We need more ideas to convey intuition around privacy budgets. To get a good intuition around the magnitude of the \(\varepsilon\), we would probably need different game mechanics. DP VISION (and other games) use randomized response, a local DP mechanism where noise is added to each data point. This leads to brutal privacy-utility trade-offs, with very high \(\varepsilon\) values compared to mechanisms used in the central model. And the mechanism used in the game is extremely "inefficient": to choose between 3 options, we would want to run randomized response once, not 288 times. Of course, this would make the game a lot less fun and visual! Coming up with a game where people play with common central DP mechanisms, like Laplace or Gaussian noise, would be great.

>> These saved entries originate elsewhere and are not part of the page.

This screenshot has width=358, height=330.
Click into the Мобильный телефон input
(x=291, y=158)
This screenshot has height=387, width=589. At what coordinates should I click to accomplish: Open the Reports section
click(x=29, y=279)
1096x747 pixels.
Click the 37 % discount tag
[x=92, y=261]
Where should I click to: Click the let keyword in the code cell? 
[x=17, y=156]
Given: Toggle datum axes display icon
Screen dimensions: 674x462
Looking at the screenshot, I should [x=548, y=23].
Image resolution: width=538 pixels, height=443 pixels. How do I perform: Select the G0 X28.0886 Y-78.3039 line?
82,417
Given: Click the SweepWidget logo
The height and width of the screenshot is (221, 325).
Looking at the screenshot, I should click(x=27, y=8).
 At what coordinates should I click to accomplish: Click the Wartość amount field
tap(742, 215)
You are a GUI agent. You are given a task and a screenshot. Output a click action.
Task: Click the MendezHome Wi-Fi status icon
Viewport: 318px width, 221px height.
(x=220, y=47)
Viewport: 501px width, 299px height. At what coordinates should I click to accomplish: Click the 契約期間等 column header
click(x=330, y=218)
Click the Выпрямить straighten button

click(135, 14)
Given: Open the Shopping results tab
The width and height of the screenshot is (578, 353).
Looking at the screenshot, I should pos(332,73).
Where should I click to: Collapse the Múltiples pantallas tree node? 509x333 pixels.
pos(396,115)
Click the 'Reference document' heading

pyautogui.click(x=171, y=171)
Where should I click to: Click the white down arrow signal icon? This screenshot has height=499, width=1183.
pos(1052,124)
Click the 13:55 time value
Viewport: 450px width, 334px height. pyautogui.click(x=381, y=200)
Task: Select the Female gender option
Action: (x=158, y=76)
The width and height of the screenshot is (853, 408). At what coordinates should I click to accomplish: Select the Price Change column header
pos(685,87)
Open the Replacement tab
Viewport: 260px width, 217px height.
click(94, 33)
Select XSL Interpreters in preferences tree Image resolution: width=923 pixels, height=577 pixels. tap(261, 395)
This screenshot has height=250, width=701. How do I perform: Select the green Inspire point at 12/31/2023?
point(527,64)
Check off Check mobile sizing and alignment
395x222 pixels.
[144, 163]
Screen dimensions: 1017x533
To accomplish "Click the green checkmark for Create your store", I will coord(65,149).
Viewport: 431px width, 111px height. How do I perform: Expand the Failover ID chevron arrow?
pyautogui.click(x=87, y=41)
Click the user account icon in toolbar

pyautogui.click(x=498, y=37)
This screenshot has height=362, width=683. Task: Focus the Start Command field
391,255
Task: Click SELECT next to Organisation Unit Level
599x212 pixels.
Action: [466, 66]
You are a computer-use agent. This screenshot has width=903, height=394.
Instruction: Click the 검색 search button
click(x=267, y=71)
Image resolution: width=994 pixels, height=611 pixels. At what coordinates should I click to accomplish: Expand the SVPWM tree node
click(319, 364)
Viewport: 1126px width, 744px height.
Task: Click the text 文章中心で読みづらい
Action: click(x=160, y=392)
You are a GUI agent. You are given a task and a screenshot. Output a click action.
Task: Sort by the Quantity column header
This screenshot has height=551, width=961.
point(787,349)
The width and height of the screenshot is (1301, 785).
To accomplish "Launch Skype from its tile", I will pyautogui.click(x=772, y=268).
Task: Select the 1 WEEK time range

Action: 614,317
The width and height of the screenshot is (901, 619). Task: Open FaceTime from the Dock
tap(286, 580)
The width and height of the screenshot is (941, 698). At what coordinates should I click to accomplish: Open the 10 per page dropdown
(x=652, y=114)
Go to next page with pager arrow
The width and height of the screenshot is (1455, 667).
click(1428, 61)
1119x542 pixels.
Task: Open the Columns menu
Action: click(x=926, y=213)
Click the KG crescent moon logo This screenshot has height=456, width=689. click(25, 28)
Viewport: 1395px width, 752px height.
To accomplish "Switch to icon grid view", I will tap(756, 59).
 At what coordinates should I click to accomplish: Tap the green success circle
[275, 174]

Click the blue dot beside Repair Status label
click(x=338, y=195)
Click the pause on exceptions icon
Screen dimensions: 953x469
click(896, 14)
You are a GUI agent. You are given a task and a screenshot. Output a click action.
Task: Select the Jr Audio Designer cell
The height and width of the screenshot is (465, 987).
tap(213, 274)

Correctly implementing DP is tricky. Even for simple mechanisms like this one, privacy mistakes are easy to introduce and hard to notice. Trying the game a few times with very low or very high \(\varepsilon\) values will produce a behavior that "looks right": you actually have to do some math and statistical testing to figure out that something is wrong. For a longer tangent about building robust DP software, here's a thing I wrote about this topic recently.
Privacy auditing is not just important, it's fun too. The little experiment we did where we interacted with a DP mechanism, observed its behavior, and deduced a rough lower bound on its privacy budget? This is a "real world" example of privacy auditing, a branch of DP research that tries to find bugs in DP implementations empirically, with the same idea (though usually with more serious math). There are a lot of papers about it, and just like in this post, many of them end up actually finding vulnerabilities! This was the first time I actually did anything like this, and it was super fun — similar to how other people have described the joy of reverse-engineering software.
The epilogue
The privacy bug in the game was (obviously) not in scope for their official bug bounty program. But Jack mentioned a possible reward after I pointed out the discrepancy, and took my suggestion to send it to a local charity instead: that's 200€ going towards the great folks at TENI. Nice!
The folks at Oblivious also fixed the bug, and multiplied everyone's score by 4 on the leaderboard to reflect the actual privacy budget consumption of past runs. An excellent opportunity to both check that my original strategy was sound, and reclaim a two-digit score.
And I could only achieve this score after a few unsuccessful attempts, as expected!
Thanks to Jack Fitzsimons for answering my questions in a very timely way, and providing feedback on drafts of this post. Also thanks to Jordan Rose for lightning-fast typo-finding.